After that ruling, Ambassador Alvarez accused the Bush administration of applying "a cynical double standard" in the "war on terror." As for the claim that Venezuela practices torture, Alvarez said, "There isn't a shred of evidence that Posada would be tortured in Venezuela."
Different Rules
The kid-glove treatment of Posada and other right-wing Cuban terrorists stood in marked contrast to George W. Bush's tough handling of Islamic militants. While Posada was afforded all U.S. legal protections and then some, suspected Islamic terrorists were locked away without trial at the U.S. military base in Guantanamo Bay, Cuba.
In a further ironic twist, the Bush-43 administration allowed Venezuela to be smeared about torture while Bush and his top aides were concealing the fact that they had authorized extensive torture on suspected Islamic "terrorists," including waterboarding, sleep deprivation and other brutal torture techniques at CIA "black sites."
Posada also made no apologies for his long terrorist career. In 1998, in interviews with a New York Times reporter, Posada admitted a role in a wave of Havana bombings, citing a goal of frightening tourists away from Cuba.
Similarly, his alleged co-conspirator in the Cubana Airlines bombing, Orlando Bosch, showed no remorse for his violent past. In a TV interview with reporter Manuel Cao on Miami's Channel 41, Bosch justified the mid-air bombing that killed 73 people in 1976.
When Cao asked Bosch to comment on the civilians who died when the Cubana plane crashed off the coast of Barbados, Bosch responded, "In a war such as us Cubans who love liberty wage against the tyrant [Fidel Castro], you have to down planes, you have to sink ships, you have to be prepared to attack anything that is within your reach."
"But don't you feel a little bit for those who were killed there, for their families?" Cao asked.
"Who was on board that plane?" Bosch responded. "Four members of the Communist Party, five North Koreans, five Guyanese." [Officials tallies actually put the Guyanese dead at 11.]
Bosch added, "Four members of the Communist Party, chico! Who was there? Our enemies""
"And the fencers?" Cao asked about Cuba's amateur fencing team that had just won gold, silver and bronze medals at a youth fencing competition in Caracas. "The young people on board?"
Bosch replied, "I was in Caracas. I saw the young girls on television. There were six of them. After the end of the competition, the leader of the six dedicated their triumph to the tyrant. " She gave a speech filled with praise for the tyrant.
"We had already agreed in Santo Domingo, that everyone who comes from Cuba to glorify the tyrant had to run the same risks as those men and women that fight alongside the tyranny."

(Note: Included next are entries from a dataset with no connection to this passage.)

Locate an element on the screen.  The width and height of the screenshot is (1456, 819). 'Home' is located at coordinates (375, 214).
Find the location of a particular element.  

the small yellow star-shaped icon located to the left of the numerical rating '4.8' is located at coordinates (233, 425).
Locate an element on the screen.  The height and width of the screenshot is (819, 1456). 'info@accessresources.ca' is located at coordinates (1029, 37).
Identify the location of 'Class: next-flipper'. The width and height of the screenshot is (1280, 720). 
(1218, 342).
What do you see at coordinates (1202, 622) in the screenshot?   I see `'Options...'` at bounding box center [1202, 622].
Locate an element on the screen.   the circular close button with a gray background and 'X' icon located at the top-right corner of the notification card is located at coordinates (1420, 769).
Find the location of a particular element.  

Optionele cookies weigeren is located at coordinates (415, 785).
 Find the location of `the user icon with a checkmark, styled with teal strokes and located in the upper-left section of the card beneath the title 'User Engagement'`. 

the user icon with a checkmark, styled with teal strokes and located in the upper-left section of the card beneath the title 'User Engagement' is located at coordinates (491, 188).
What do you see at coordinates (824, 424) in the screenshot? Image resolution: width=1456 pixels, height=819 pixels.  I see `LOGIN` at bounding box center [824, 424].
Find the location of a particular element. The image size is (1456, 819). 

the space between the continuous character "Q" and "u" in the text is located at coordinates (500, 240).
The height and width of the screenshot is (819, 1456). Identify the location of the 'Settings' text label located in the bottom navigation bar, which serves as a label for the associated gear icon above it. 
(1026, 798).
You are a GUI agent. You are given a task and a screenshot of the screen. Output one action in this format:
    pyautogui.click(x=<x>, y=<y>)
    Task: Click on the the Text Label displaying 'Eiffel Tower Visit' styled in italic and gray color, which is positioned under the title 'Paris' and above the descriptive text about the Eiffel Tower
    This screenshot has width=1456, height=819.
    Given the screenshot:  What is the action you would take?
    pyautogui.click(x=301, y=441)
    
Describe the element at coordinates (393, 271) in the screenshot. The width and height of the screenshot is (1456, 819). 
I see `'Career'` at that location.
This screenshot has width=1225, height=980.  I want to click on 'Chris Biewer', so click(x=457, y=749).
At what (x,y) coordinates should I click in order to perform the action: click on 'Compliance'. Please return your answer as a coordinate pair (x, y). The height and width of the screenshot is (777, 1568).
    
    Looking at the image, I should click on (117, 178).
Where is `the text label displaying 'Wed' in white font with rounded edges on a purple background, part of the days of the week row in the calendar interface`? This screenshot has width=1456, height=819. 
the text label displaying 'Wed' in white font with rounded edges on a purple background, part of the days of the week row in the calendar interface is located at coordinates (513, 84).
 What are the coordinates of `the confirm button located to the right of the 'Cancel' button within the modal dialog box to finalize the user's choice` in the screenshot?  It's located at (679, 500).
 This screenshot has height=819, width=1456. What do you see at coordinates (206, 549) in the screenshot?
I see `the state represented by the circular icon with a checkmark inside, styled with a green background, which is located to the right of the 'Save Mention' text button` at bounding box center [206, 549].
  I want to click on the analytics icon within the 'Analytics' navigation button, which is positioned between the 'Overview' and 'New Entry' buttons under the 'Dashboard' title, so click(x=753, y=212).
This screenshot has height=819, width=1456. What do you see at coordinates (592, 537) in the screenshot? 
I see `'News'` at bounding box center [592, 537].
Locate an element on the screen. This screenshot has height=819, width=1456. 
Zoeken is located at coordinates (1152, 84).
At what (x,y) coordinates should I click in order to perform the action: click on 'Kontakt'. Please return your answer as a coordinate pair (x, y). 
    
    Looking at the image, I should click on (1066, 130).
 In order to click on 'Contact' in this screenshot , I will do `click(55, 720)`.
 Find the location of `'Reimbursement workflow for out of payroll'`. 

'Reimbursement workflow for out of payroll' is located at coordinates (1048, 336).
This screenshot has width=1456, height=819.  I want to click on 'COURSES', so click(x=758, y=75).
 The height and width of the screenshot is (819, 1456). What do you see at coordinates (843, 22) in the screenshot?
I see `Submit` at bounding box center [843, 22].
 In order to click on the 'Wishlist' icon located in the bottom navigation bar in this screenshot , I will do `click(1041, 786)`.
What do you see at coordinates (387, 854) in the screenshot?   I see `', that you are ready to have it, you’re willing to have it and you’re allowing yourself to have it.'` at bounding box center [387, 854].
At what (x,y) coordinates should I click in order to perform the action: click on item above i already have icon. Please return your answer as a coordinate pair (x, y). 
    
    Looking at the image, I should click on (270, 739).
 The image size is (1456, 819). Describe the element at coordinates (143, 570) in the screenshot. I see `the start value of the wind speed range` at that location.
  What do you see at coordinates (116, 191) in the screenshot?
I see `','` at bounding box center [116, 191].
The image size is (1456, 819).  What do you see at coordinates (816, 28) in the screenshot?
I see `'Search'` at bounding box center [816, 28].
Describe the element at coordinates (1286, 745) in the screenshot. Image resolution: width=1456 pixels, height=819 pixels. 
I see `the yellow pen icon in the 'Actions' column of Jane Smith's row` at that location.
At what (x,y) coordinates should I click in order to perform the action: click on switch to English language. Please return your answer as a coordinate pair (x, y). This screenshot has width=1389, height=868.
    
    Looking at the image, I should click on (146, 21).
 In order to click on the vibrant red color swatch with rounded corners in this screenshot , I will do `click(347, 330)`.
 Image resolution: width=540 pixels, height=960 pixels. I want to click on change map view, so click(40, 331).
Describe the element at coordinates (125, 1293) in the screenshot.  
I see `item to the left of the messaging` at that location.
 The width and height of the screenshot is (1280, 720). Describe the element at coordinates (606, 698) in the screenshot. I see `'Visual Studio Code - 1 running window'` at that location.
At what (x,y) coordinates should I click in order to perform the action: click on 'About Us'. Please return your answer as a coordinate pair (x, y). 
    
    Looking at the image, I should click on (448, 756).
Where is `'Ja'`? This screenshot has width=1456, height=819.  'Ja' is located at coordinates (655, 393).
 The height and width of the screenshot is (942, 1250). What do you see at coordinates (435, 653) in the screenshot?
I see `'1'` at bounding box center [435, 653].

[The comment about Santo Domingo was an apparent reference to a meeting by a right-wing terrorist organization, CORU, which took place in the Dominican Republic in 1976 and which involved a CIA undercover asset.]
"If you ran into the family members who were killed in that plane, wouldn't you think it difficult?" Cao asked.
"No, because in the end those who were there had to know that they were cooperating with the tyranny in Cuba," Bosch answered.